(Collected data)
▬▬▬▬▬▬

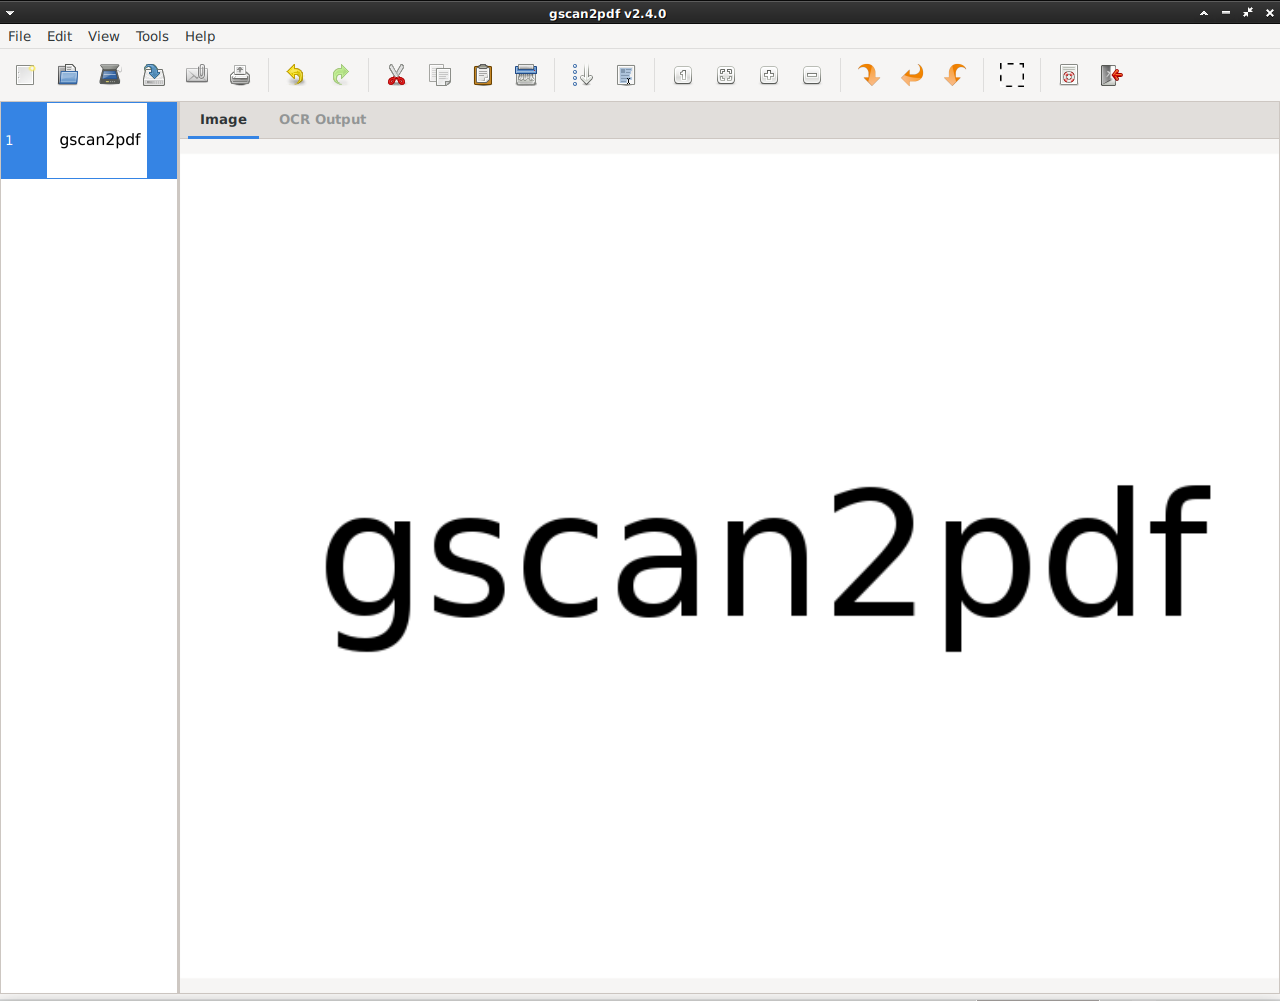The width and height of the screenshot is (1280, 1001).
Task: Run OCR on the page
Action: click(627, 75)
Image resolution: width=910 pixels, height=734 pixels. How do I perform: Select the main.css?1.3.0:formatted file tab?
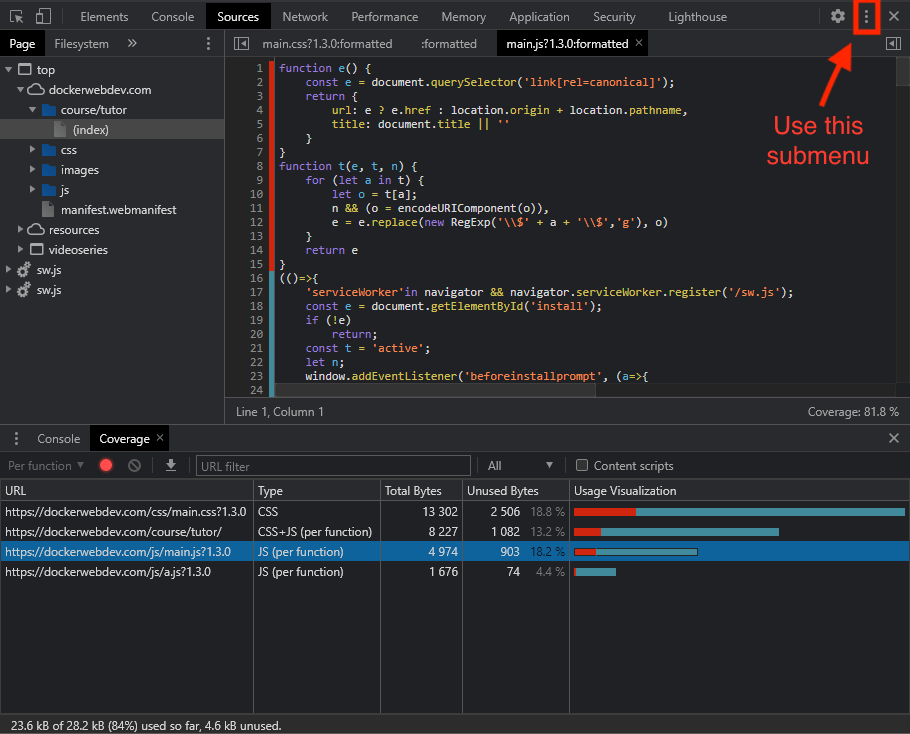coord(327,44)
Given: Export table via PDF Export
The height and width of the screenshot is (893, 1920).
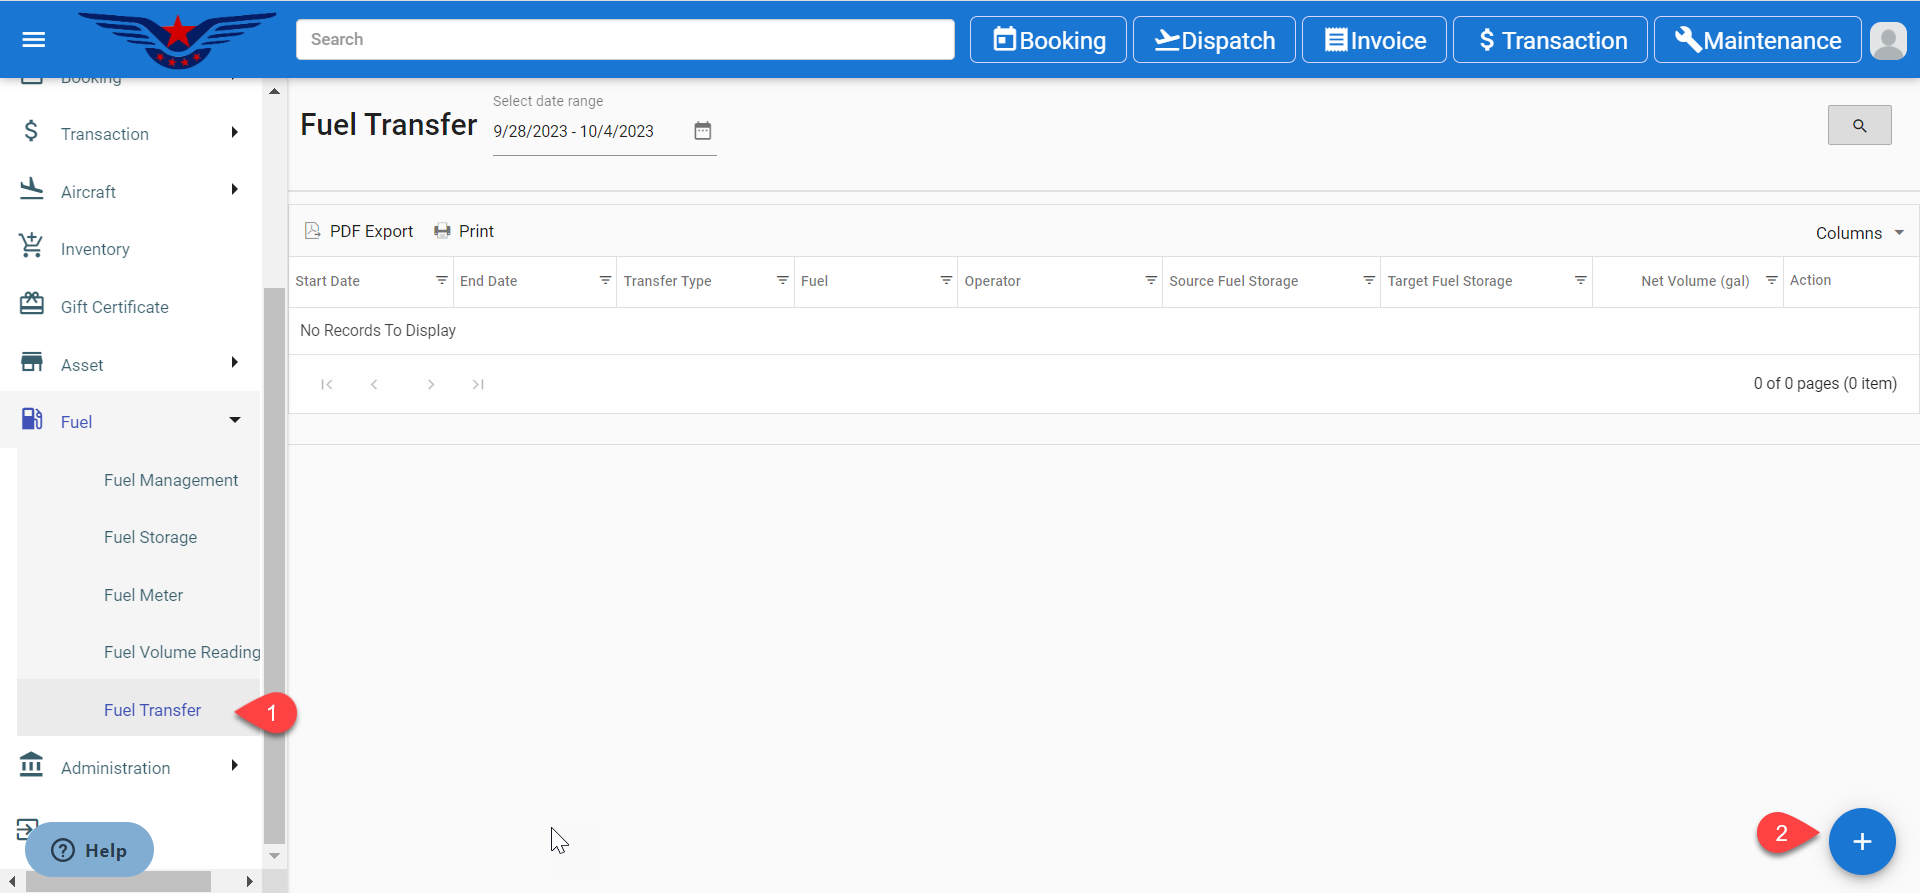Looking at the screenshot, I should pyautogui.click(x=359, y=231).
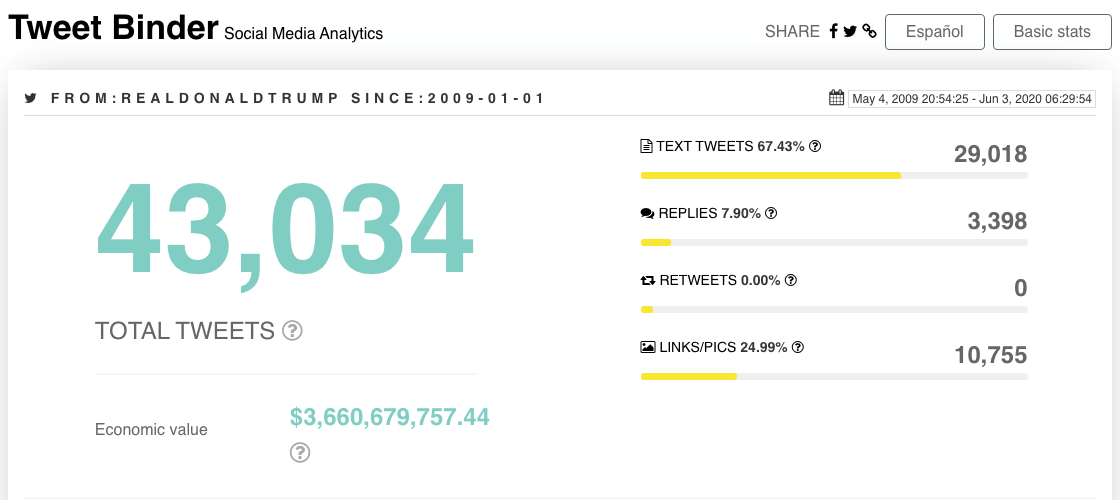
Task: Select the date range field
Action: coord(972,99)
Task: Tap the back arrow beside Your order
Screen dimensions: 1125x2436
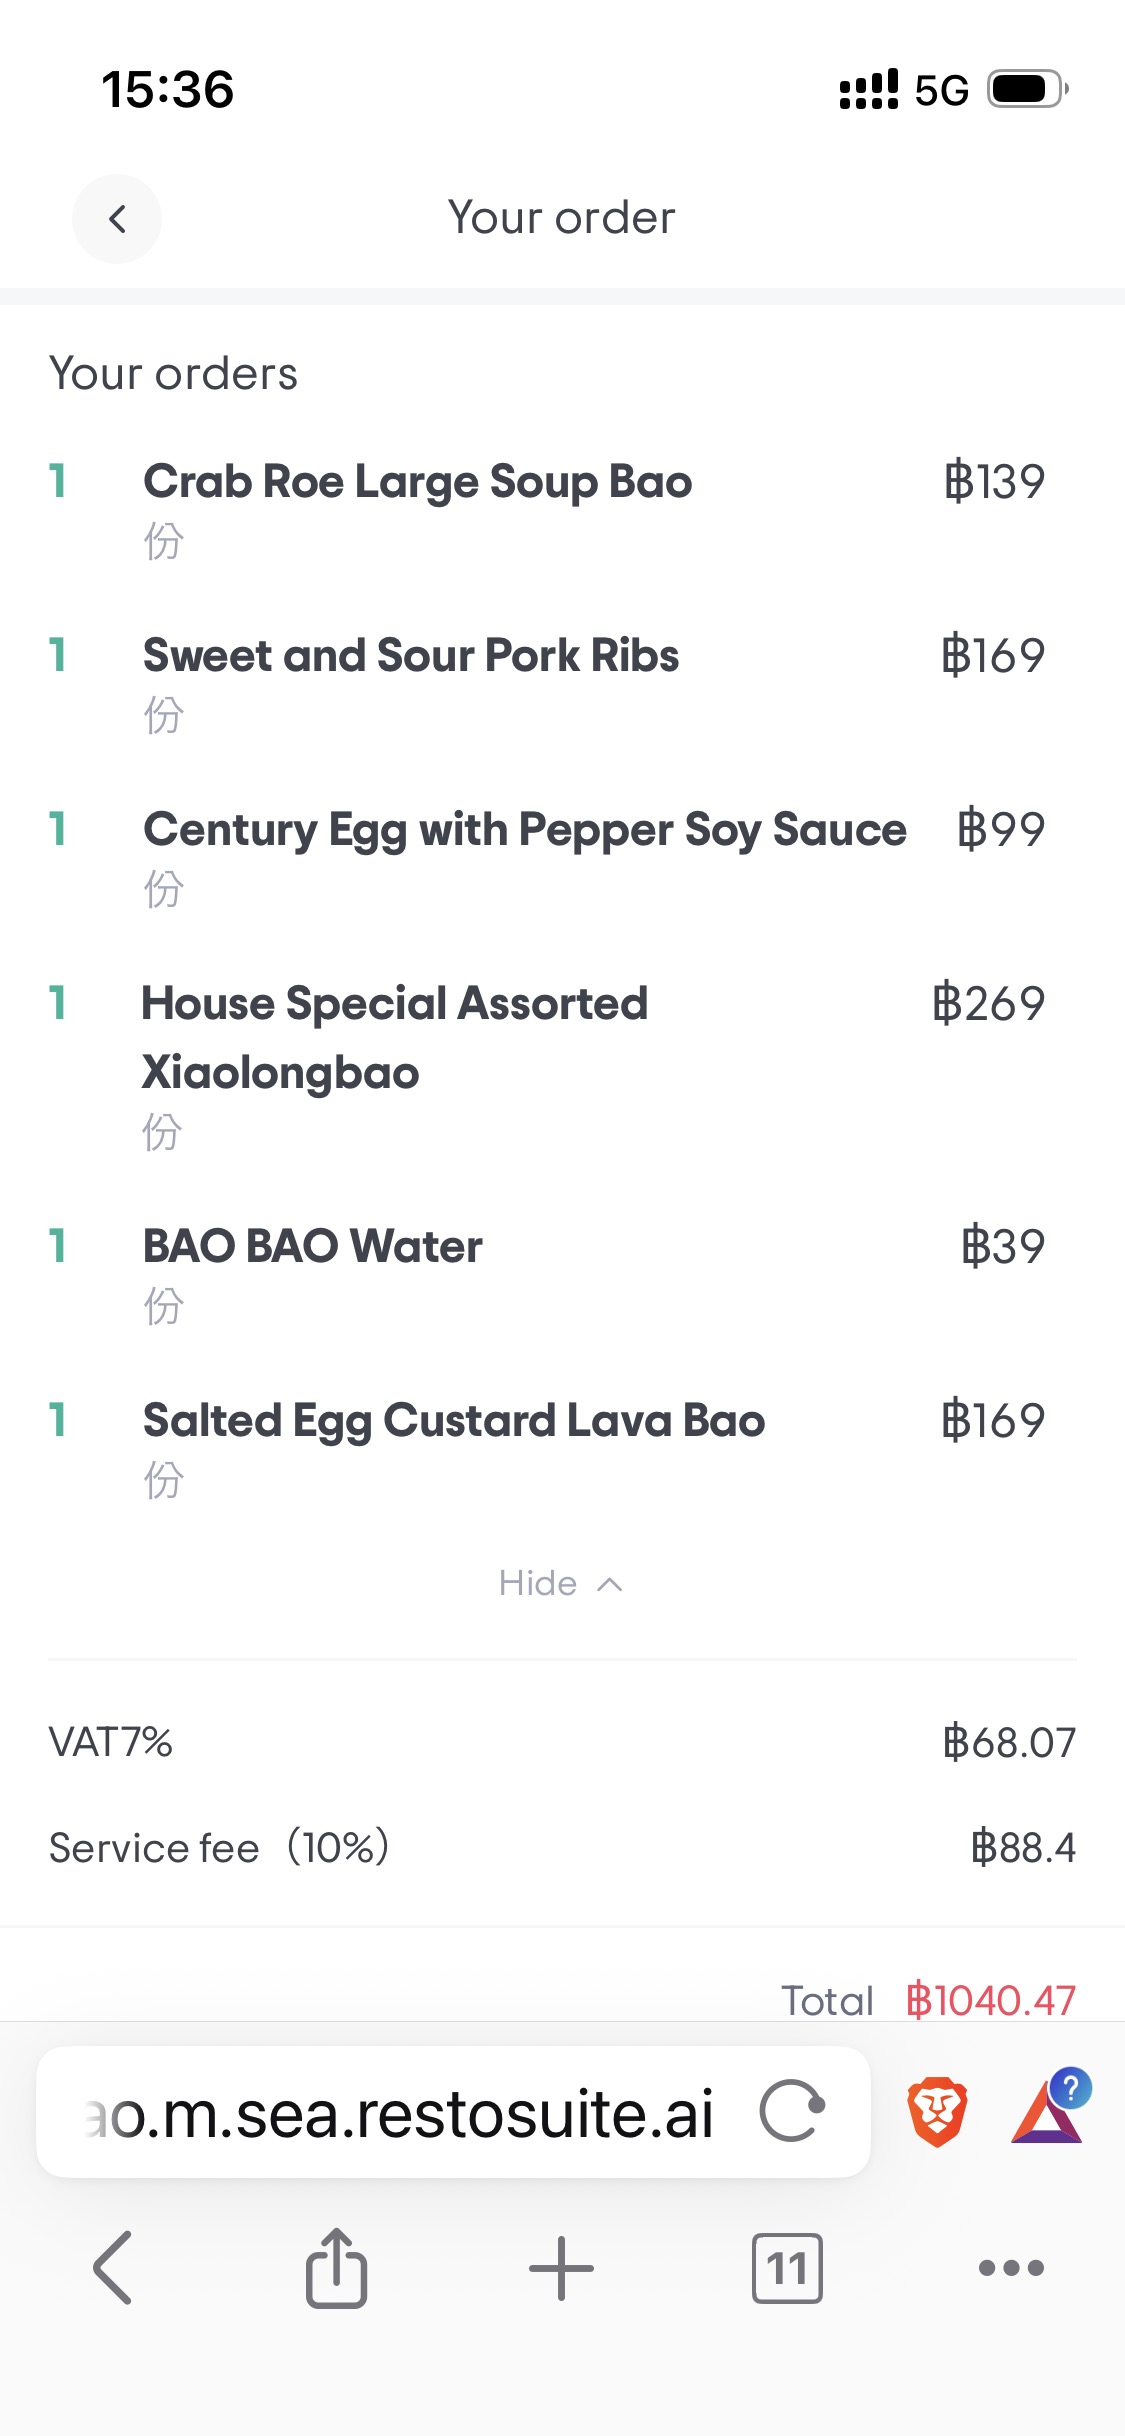Action: click(117, 219)
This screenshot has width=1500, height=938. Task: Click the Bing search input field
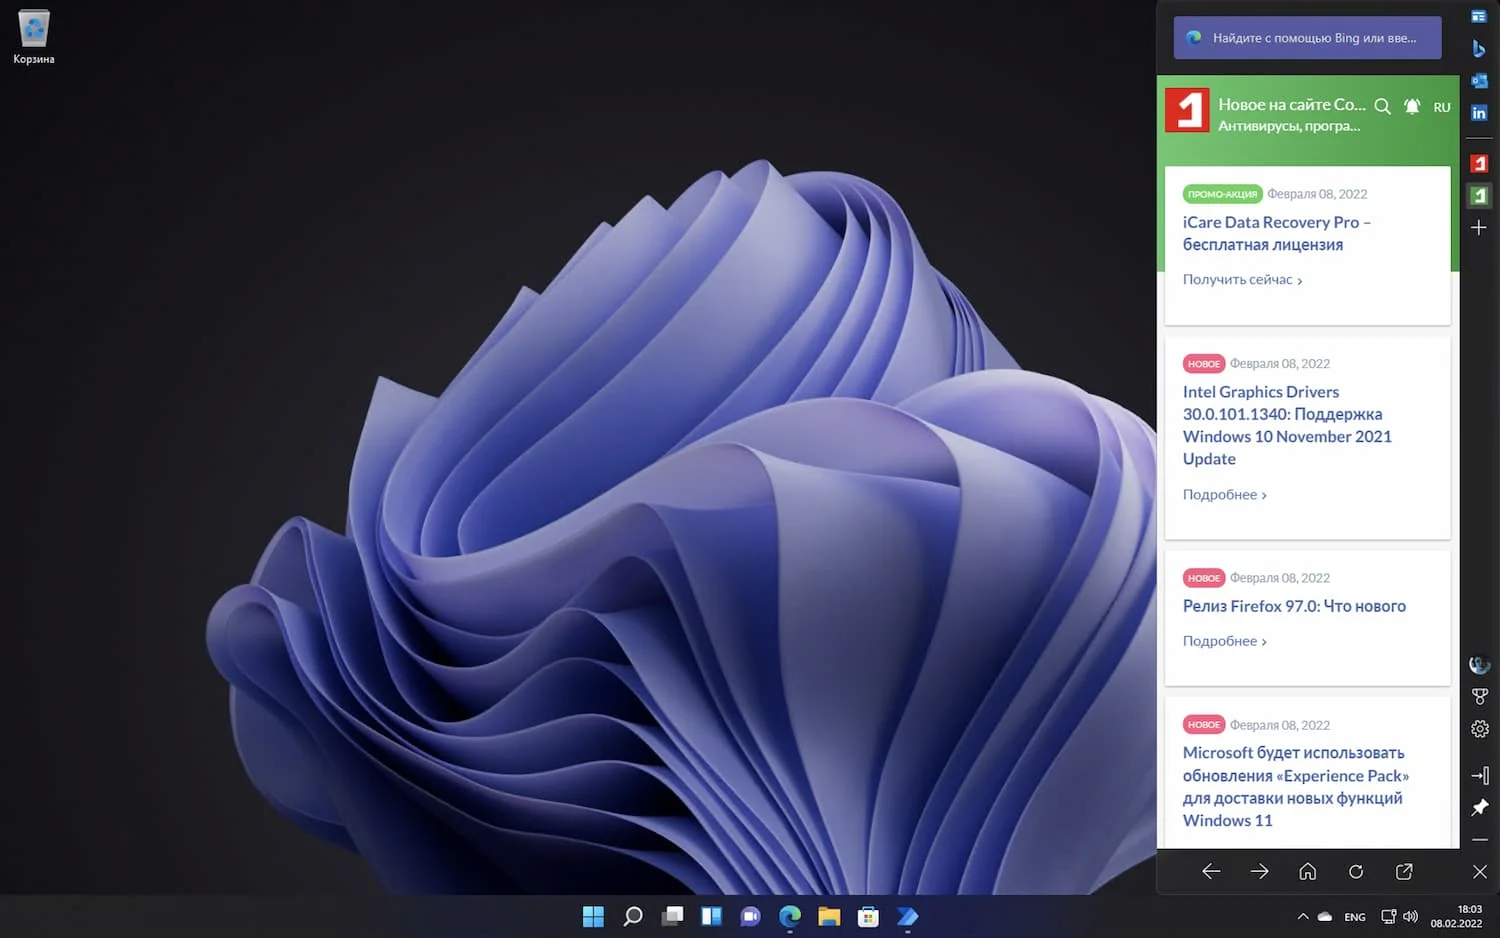[1312, 38]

▬▬▬▬▬▬

**Directions for this task**
Your reply must hold only the lines from the line containing "Screen dimensions: 1125x2436" through the end of the records above, written out exactly, both ends included, with no pictures, please.

**Written answer**
Screen dimensions: 1125x2436
Action: click(117, 219)
This screenshot has width=1500, height=938. Task: Click the Bing search input field
[1312, 38]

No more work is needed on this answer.